The Baltic Dry Index (BDI), for December tumbled 353 points to 1,192 month on month (m/m), a 22.8% decline. Changes on a m/m comparison can be exhibit wild swings as was the case in November. When looked at on a three month moving average, (3MMA) comparison the BDI fell 11.0% m/m to 1,395. On a 3MMA year on year basis, (y/y), the BDI was down 2.7%. The BDI has averaged 1,365 over the past 12 months, ranging from a low of 1,125 in February and April to a high of 1,710 in August.
The BDI is a shipping and trade index created by the London-based Baltic Exchange that measures changes in the cost to transport raw materials. The Baltic Dry Index offers a forward view into global supply and demand trends. A rising index can indicate a strengthening global economy. A contracting BDI index signals a slow-down.
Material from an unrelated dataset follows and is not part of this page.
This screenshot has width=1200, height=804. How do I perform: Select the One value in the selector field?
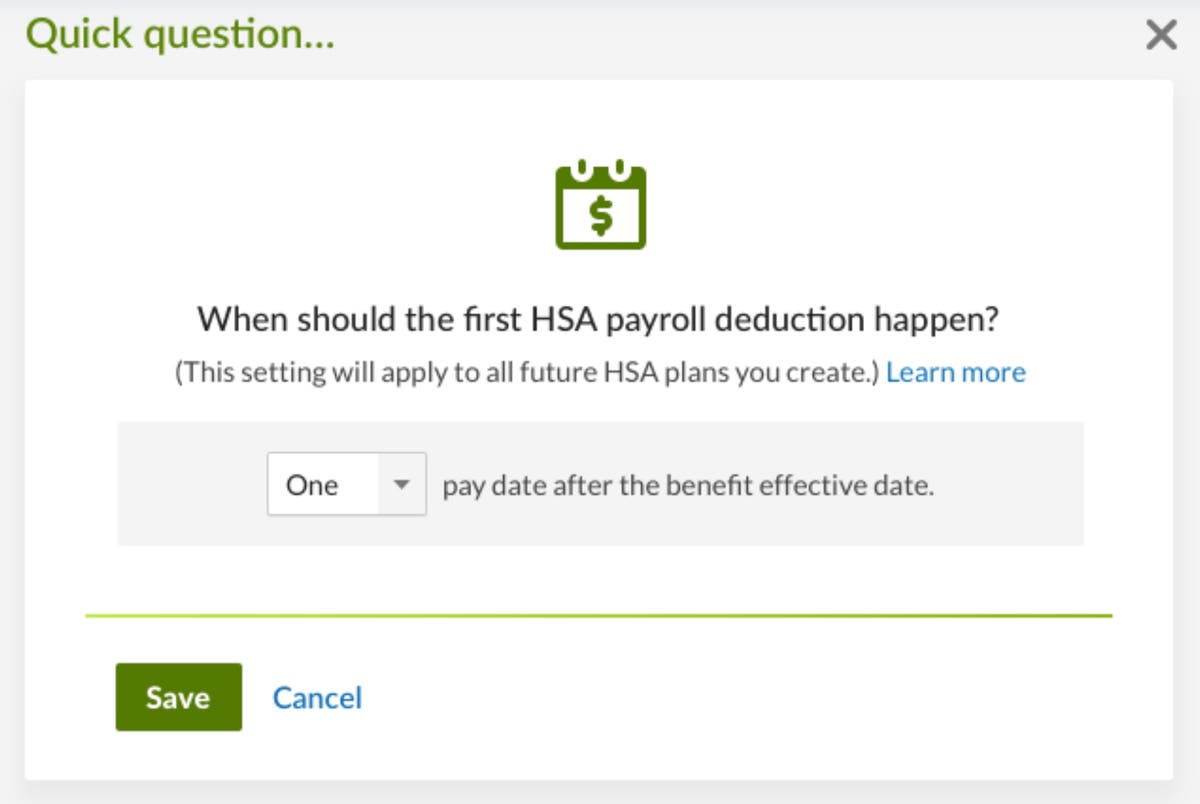(310, 484)
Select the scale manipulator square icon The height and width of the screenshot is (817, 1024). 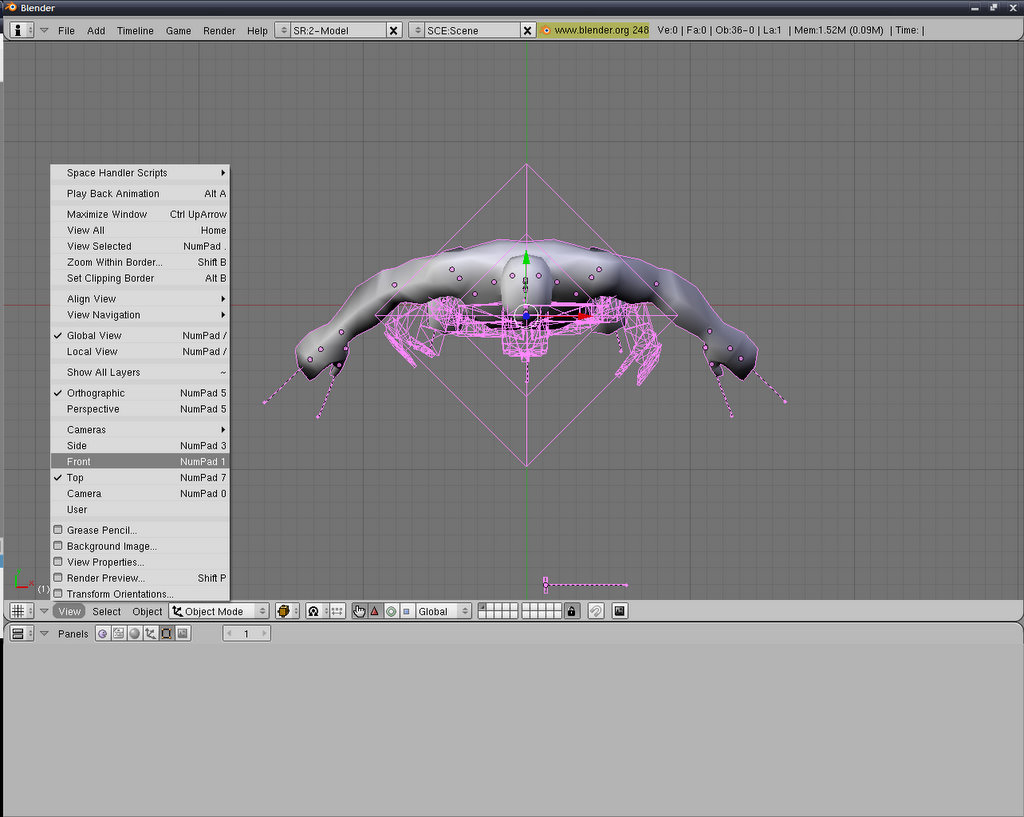(x=406, y=611)
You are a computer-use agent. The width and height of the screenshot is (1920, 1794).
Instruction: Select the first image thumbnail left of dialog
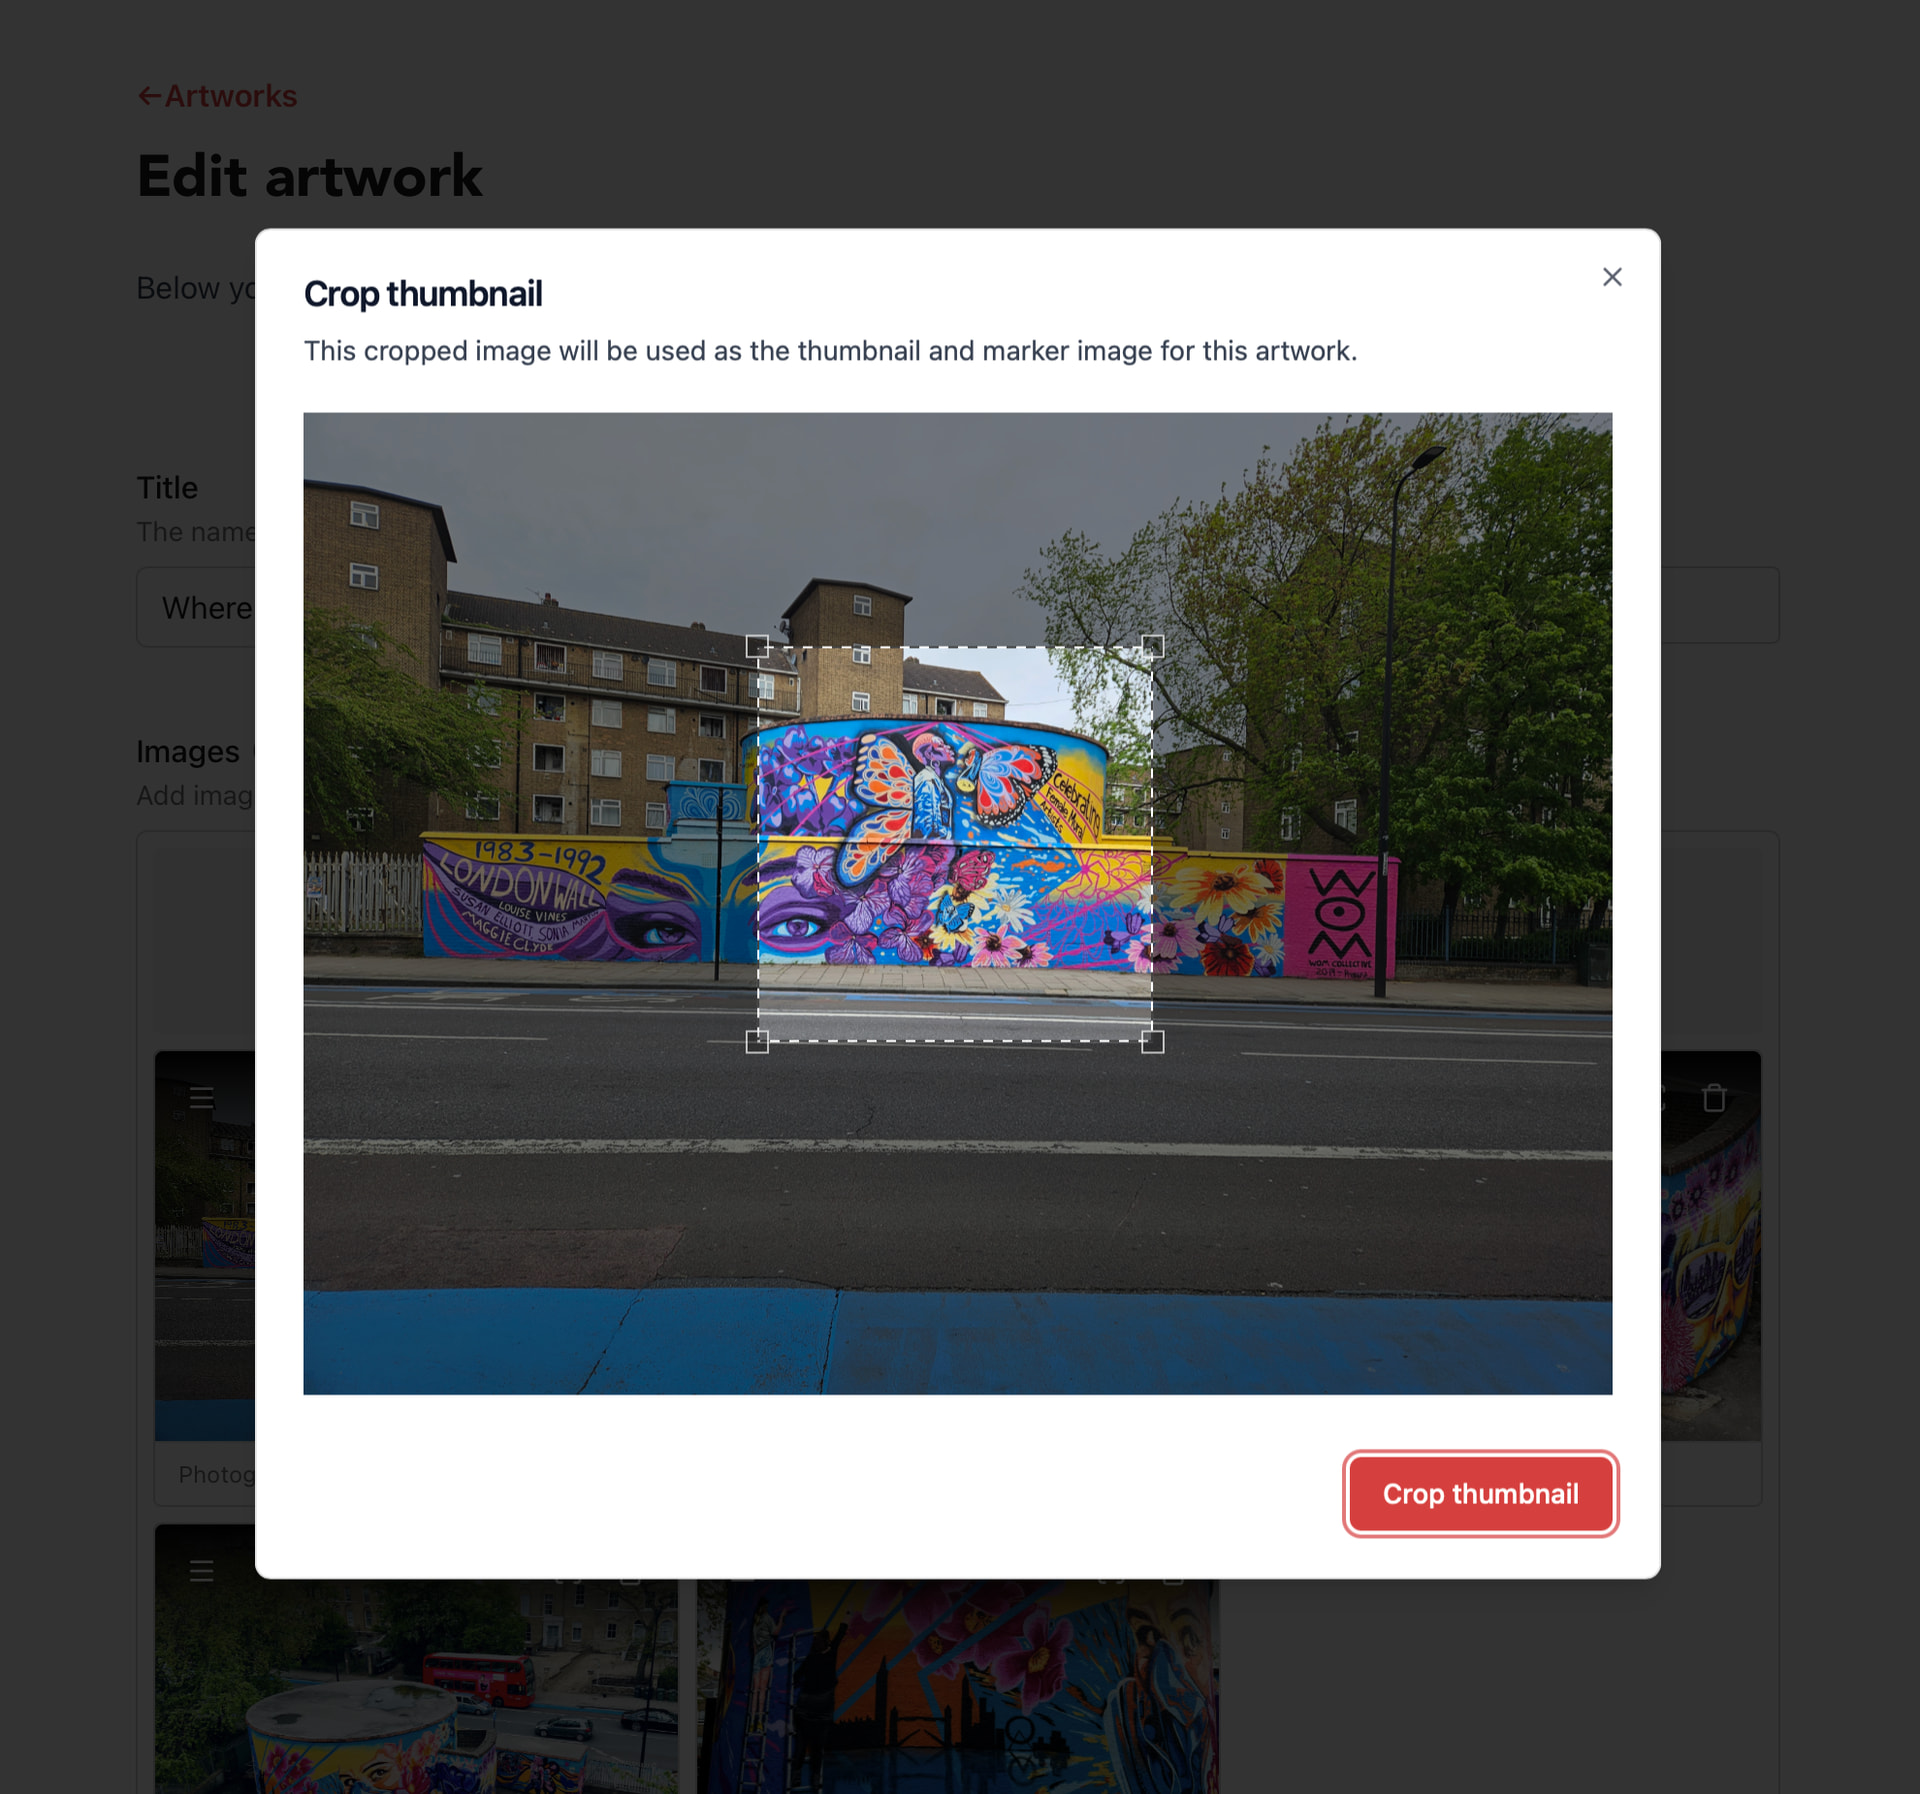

The BDI includes three component ships: Capesizes, Panamaxes and Supramaxes. Capesize ships are the largest at >100,000 dead weight tons, (DWT). Capesize vessels make up 10% of the world fleet but account for 62% of dry bulk traffic. Panamaxes account for the vast majority of steel and its raw material freight, they weight in the range of between 60,000 to 80,000 DWT. Panamaxes account for 19% the world fleet and 20% of dry bulk traffic. Supramaxes (35,000 to 59,000 DWT), make-up 37% of the world fleet and combined with the smallest Handyman vessels (15,000 to 35,000 DWT), which account for 34% of the world fleet tally the remaining 18% of dry bulk traffic. Handymaxs are not counted in the BDI index.
Figure 1 shows the 3MMA for both Capsize and Panamax indexes. These volatile indexes had both been trending higher on a YoY change since early 2016 until this month, as it is down 2.7%YoY. The Capsize (BCI), 3MMA increased by 10.8% to 656. It fell sharply on a y/y metric, falling 80.6%.
The Panamax (BPI), 3MMA on the other hand decreased by 22.6% m/m and was up 37.9% y/y. Demand for the medium sized Panamax vessels is currently outpacing demand for the larger Capesize vessels which are commonly employed to ship iron ore and coal.
The tariffs on steel and aluminum by the Trump administration is apparently influencing the BCI. Tariffs could slow global trade which would mean less ocean going freight and falling BDI prices.
At Gerdau we regularly monitor the Baltic Dry index since it is a leading indicator of demand for goods on a global scale. An increasing BDI signals stronger global trade which can be good for domestic business if the transactions are fairly traded.